The code from @MariaZverina hasn't worked, I have implemented this code using Round-robin_tournament as well:

teams = ["Team1", "Team2", "Team3", "Team4", "Team5", "Team6"]
if len(teams) % 2:
    teams.append('Day off')
n = len(teams)
matchs = []
fixtures = []
return_matchs = []
for fixture in range(1, n):
    for i in range(n/2):
        matchs.append((teams[i], teams[n - 1 - i]))
        return_matchs.append((teams[n - 1 - i], teams[i]))

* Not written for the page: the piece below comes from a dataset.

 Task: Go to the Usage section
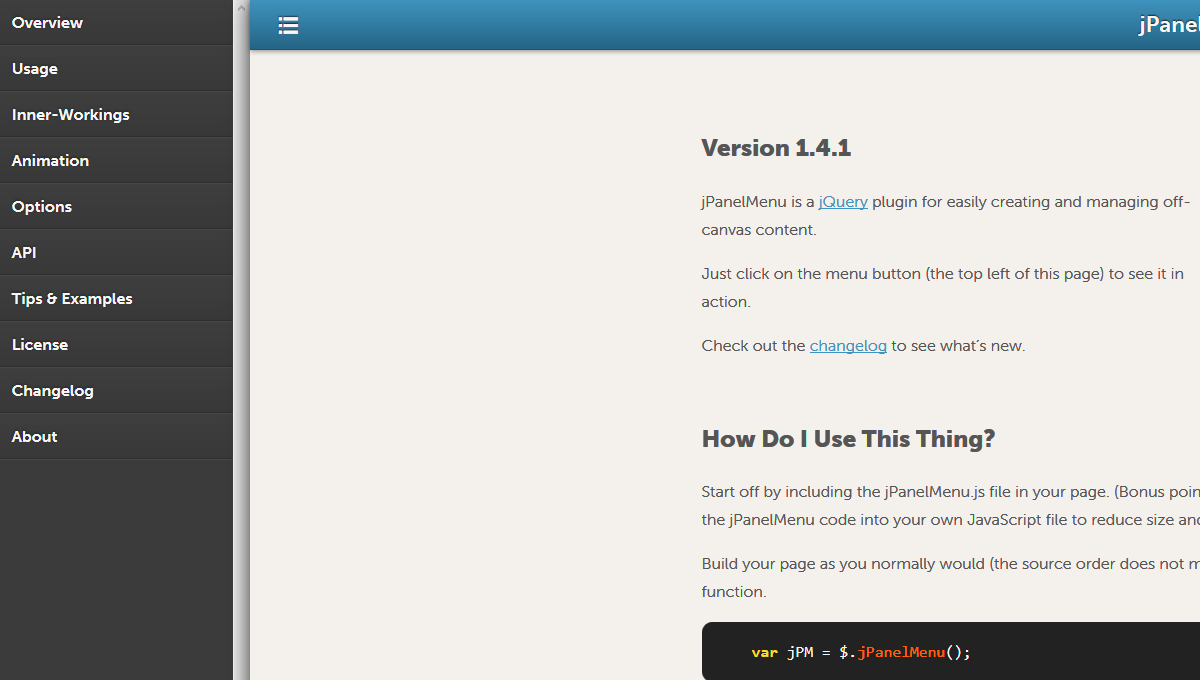(x=35, y=68)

    teams.insert(1, teams.pop())
    fixtures.insert(len(fixtures)/2, matchs)
    fixtures.append(return_matchs)
    matchs = []
    return_matchs = []

for fixture in fixtures:
    print fixture

Output:

[('Team1', 'Team6'), ('Team2', 'Team5'), ('Team3', 'Team4')]

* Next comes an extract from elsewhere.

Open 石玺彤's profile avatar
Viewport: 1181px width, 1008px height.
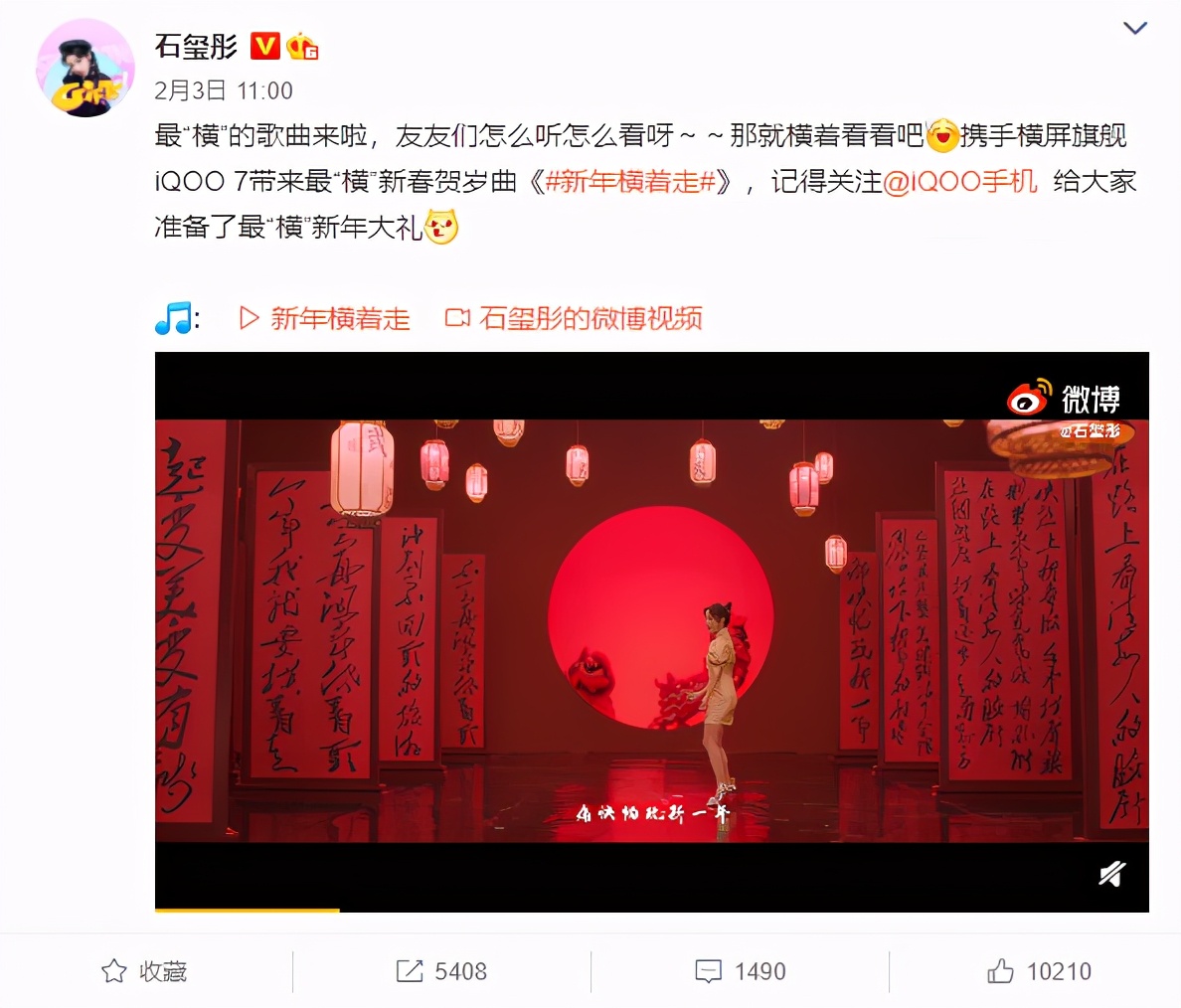[85, 68]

[('Team1', 'Team5'), ('Team6', 'Team4'), ('Team2', 'Team3')]
[('Team1', 'Team4'), ('Team5', 'Team3'), ('Team6', 'Team2')]

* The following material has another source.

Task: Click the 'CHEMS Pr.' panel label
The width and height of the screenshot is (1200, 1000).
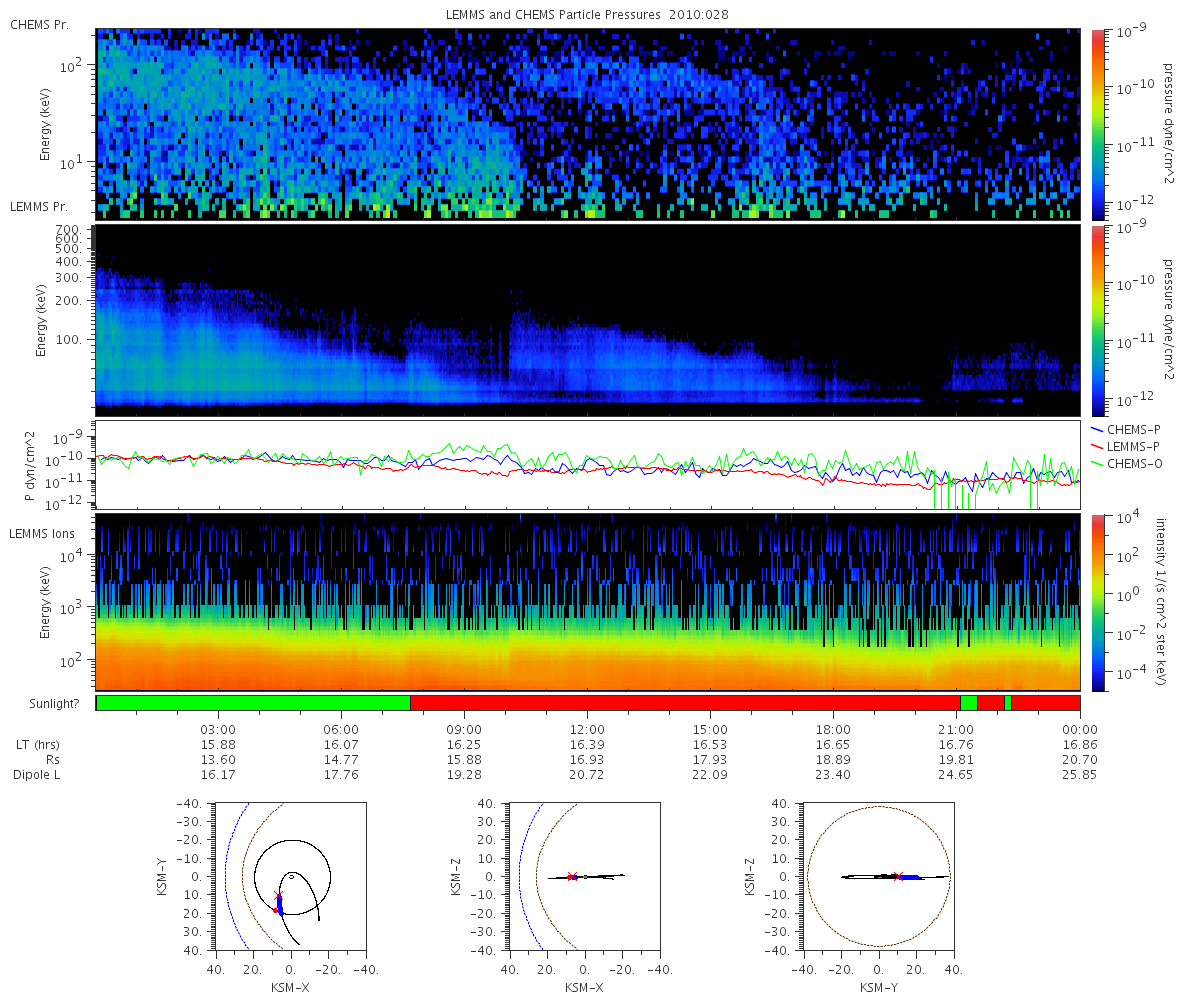Action: click(x=40, y=24)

[('Team1', 'Team3'), ('Team4', 'Team2'), ('Team5', 'Team6')]
[('Team1', 'Team2'), ('Team3', 'Team6'), ('Team4', 'Team5')]
[('Team6', 'Team1'), ('Team5', 'Team2'), ('Team4', 'Team3')]
[('Team5', 'Team1'), ('Team4', 'Team6'), ('Team3', 'Team2')]
[('Team4', 'Team1'), ('Team3', 'Team5'), ('Team2', 'Team6')]
[('Team3', 'Team1'), ('Team2', 'Team4'), ('Team6', 'Team5')]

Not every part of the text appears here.